How do we experience architecture? Is it all about art and aesthetics? Is it purely about functionality?
There are many ways to experience architecture. If you sit in a pew at St. Josephs Catholic Church on 24th and Adams here in Ogden, you can take in all the intricate carved details and painted murals. You may or may not know the specific spiritual or biblical references, but you can still feel a sense of reverence and peace that was the meditative goal for a house of worship.
Or perhaps a modern-mecca athletic stadium is the kind of place you can wrap your head around. How can you appreciate the details that went into design, perhaps a reflection of the strength of athleticism combined with a community feeling? Or maybe its locally sourced materials used to reflect the natural environment. All these details were likely a focus of the architect’s solution.

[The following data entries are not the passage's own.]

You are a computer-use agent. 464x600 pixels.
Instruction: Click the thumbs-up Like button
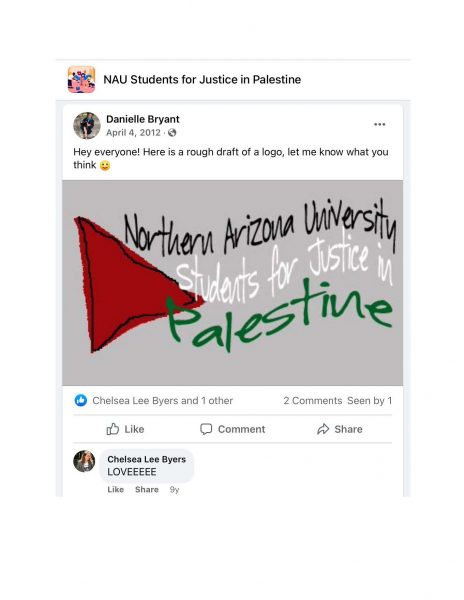(125, 429)
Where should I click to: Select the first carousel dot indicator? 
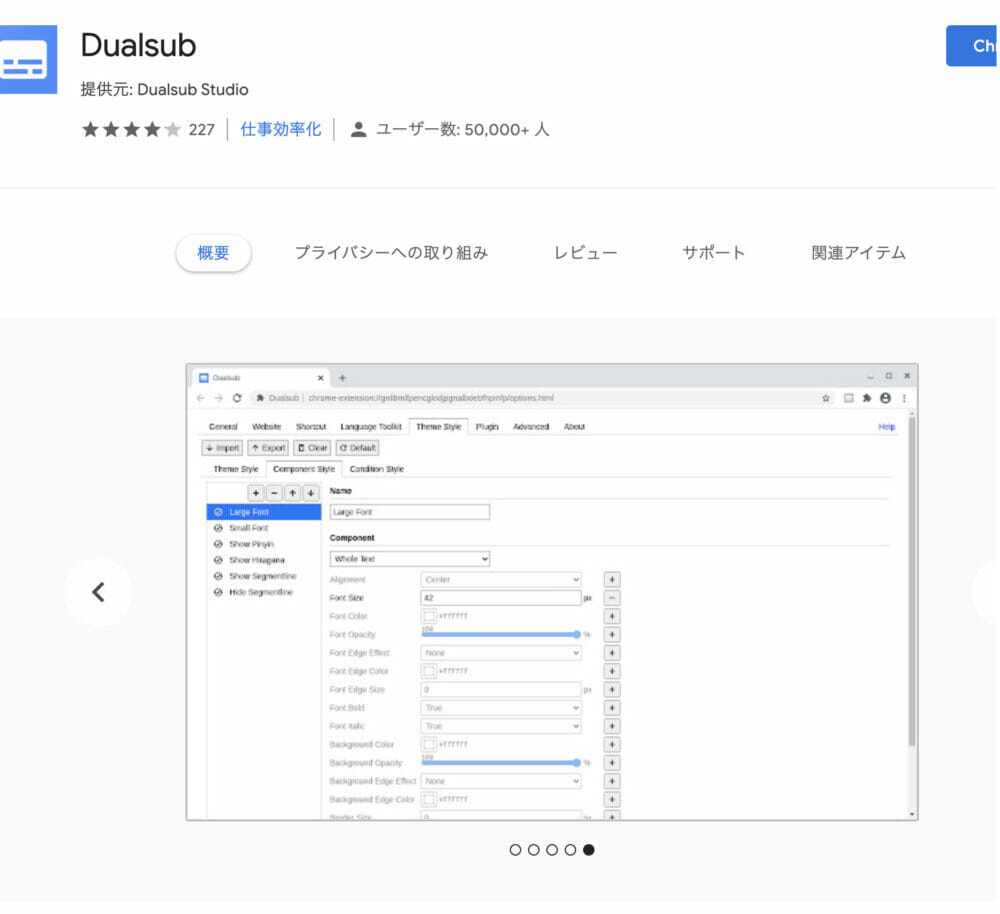(516, 850)
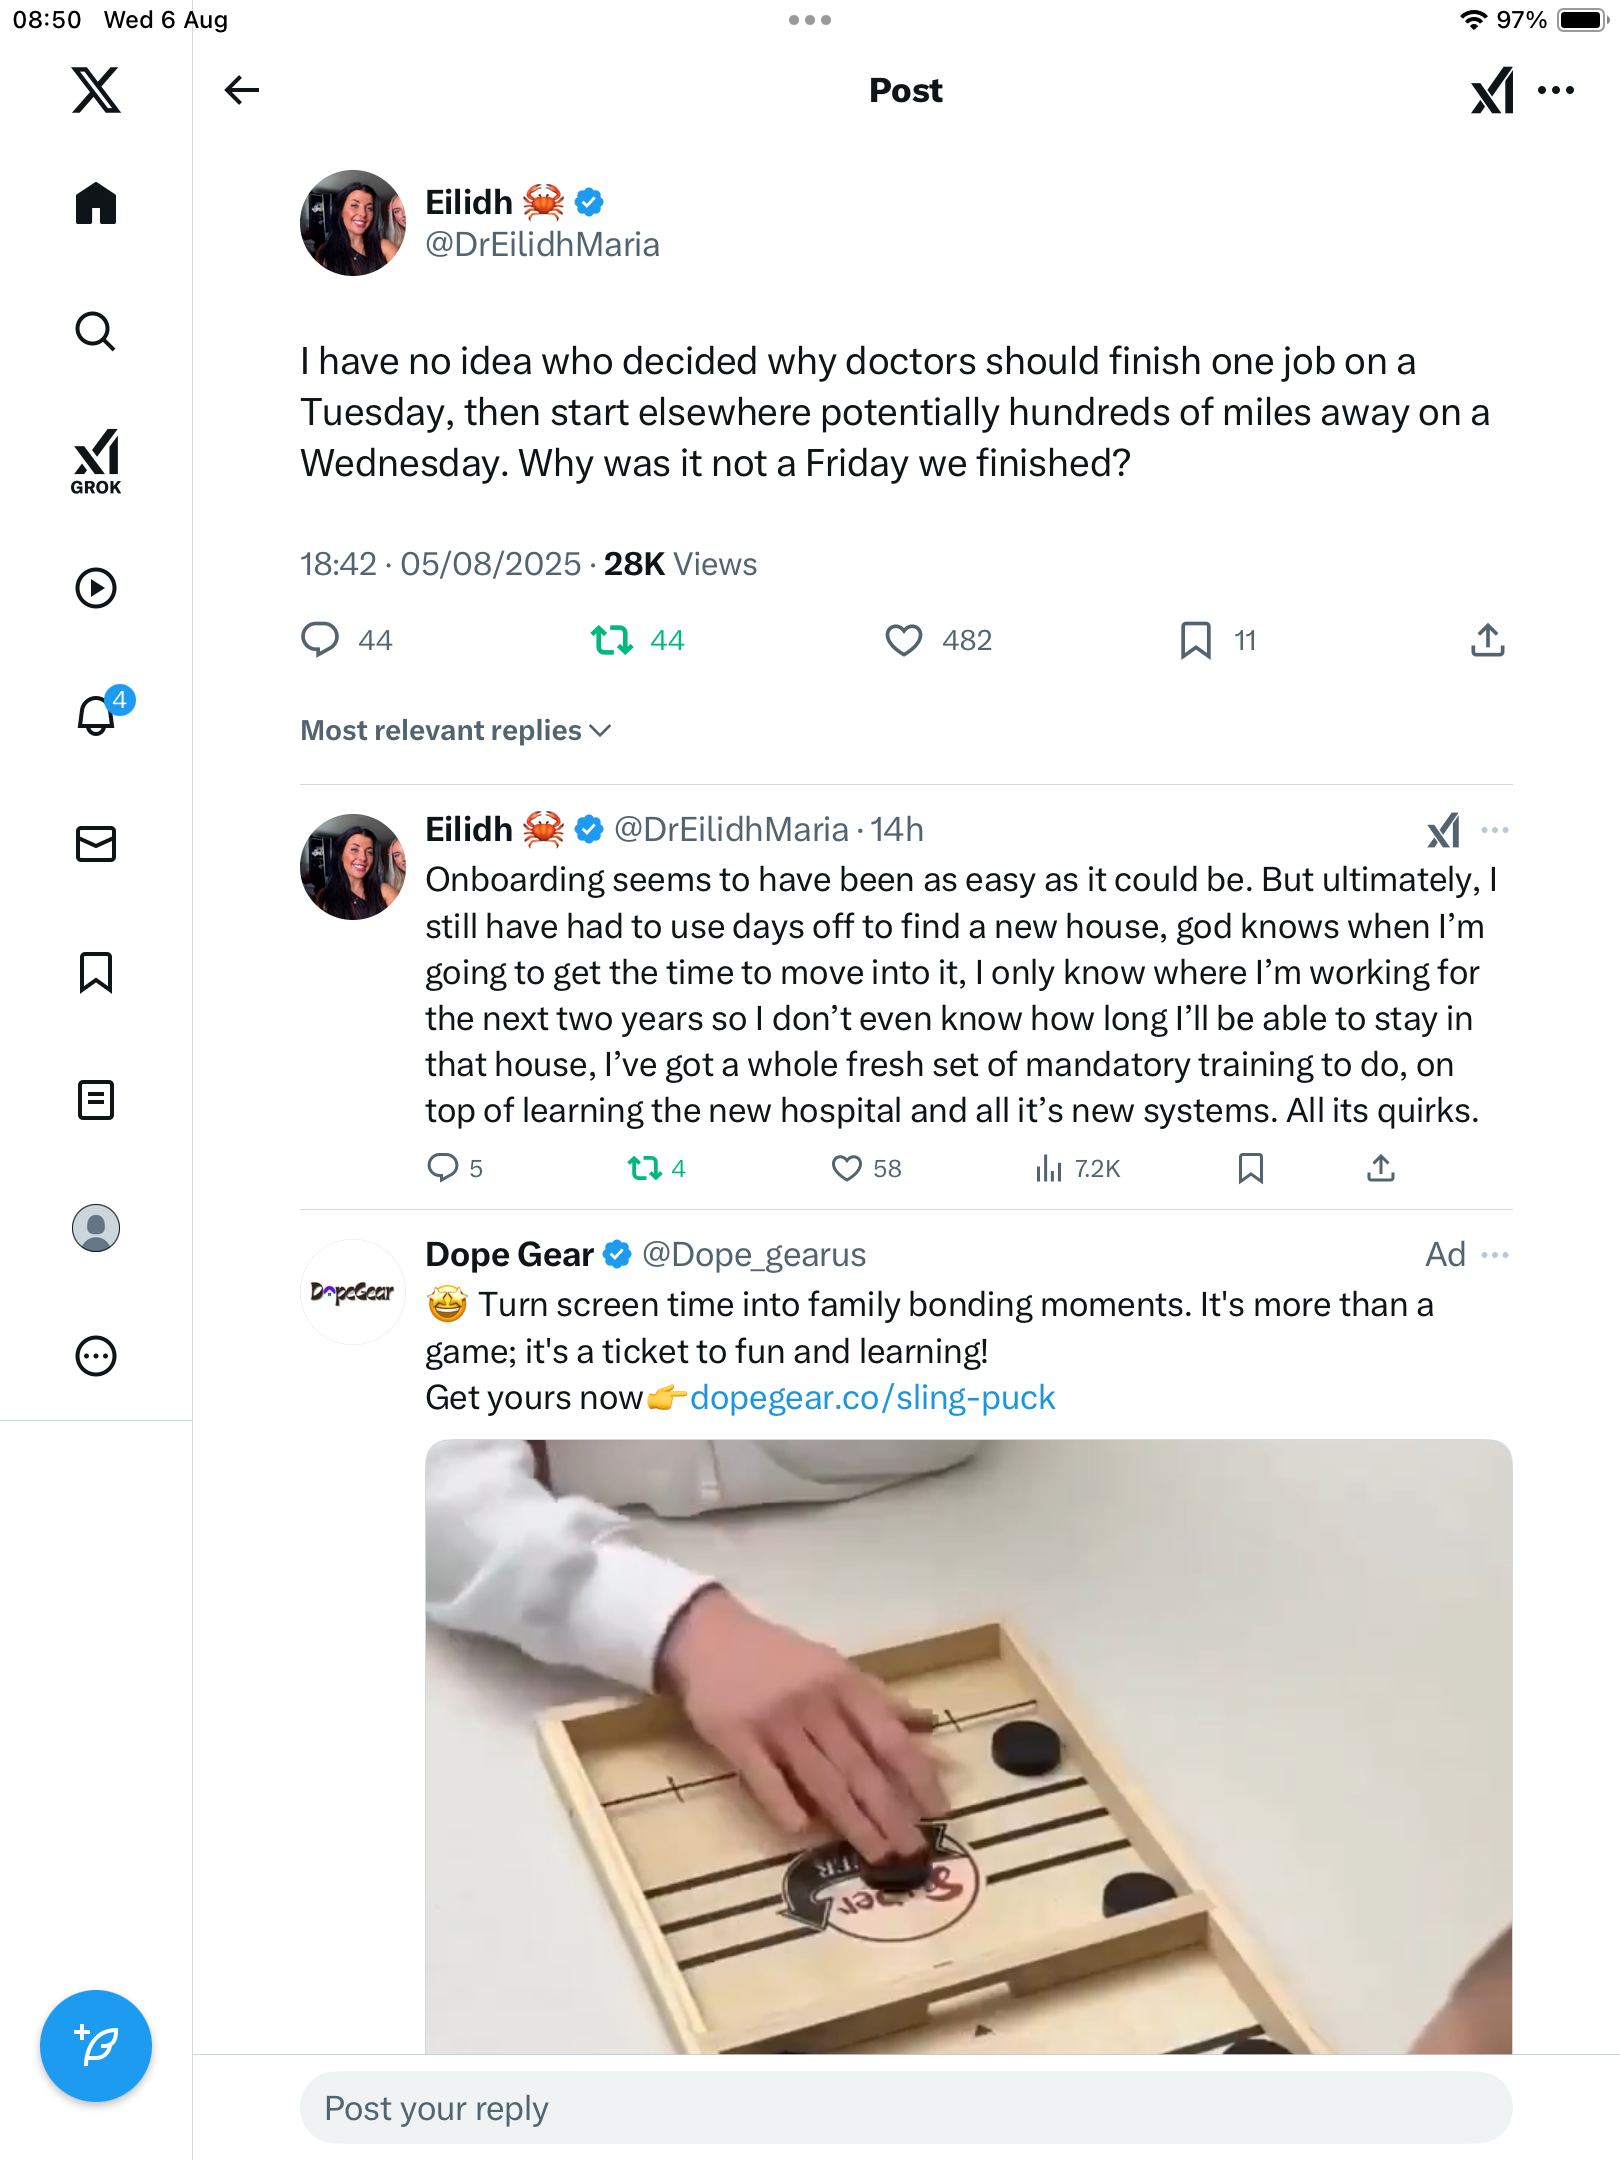This screenshot has width=1620, height=2160.
Task: Expand the Most relevant replies sort menu
Action: tap(456, 731)
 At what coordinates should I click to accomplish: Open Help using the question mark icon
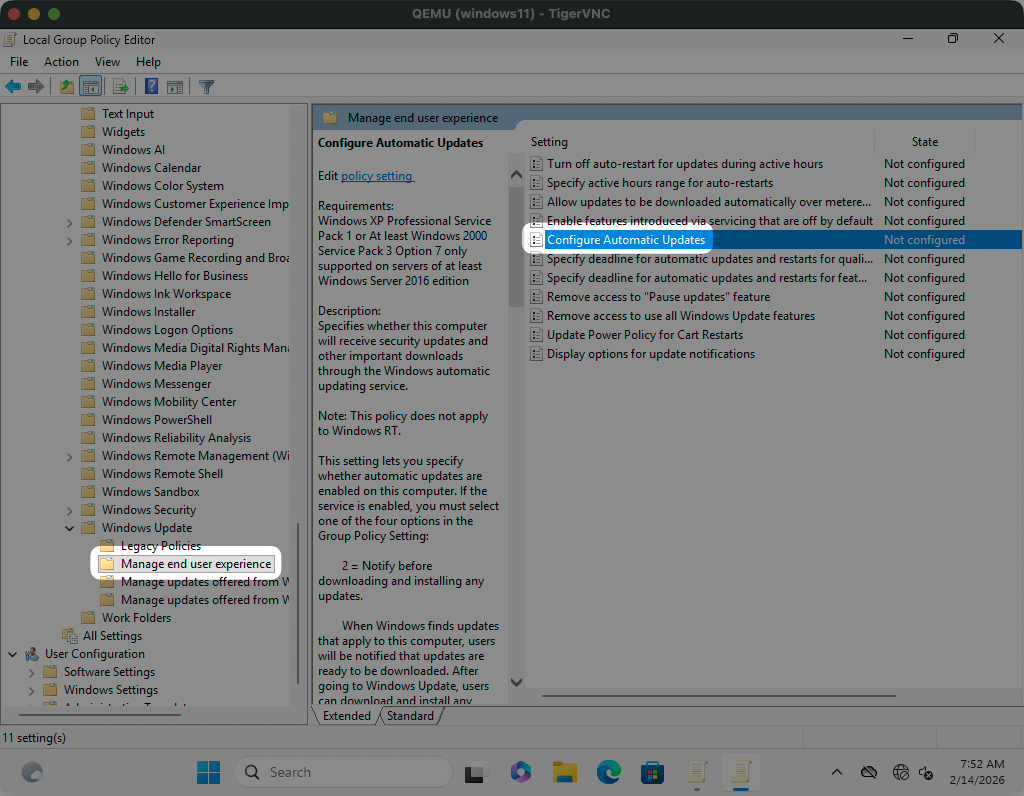[x=151, y=87]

In her book "Art Objects: Essays on Ecstasy and Effrontery", Jeanette Winterson asks how we can know the difference between art to be admired and art to be ignored. “Years ago, when I was living very briefly with a stockbroker who had a good cellar,” she says, “I asked him how I could learn about wine.
’Drink it,’ he said.”
So how do we get better at “drinking in” and experiencing architecture? We can read about it, go to lectures, ask questions. These are all powerful methods of gaining a better understanding of our built environment. But perhaps the best way is to just look, and look again, and then look some more.  Study the details, both functional and non-functional. In historic buildings, consider its materials and purpose at the time of construction, and what the neighborhood might have looked like in that time. In newer buildings, consider how design has changed in the contemporary world and if you like the direction it is going. Pay attention to what catches your eye about a building and ask yourself if you believe that was what the architect had hoped to achieve. Reflect on why some buildings/houses are appealing to you and some are not.
In the spirit of getting out and looking, Carbon Architects is starting the Instagram contest of “Guess the Skyline”. We will be posting an image of an Ogden building every other month. Your job is to figure out which building the skyline is outlining. All correct answers will be put in a hat for a drawing. The winner will get one of these great Carbon Architects mugs.
So, keep looking at the buildings around you. Drink in the architecture.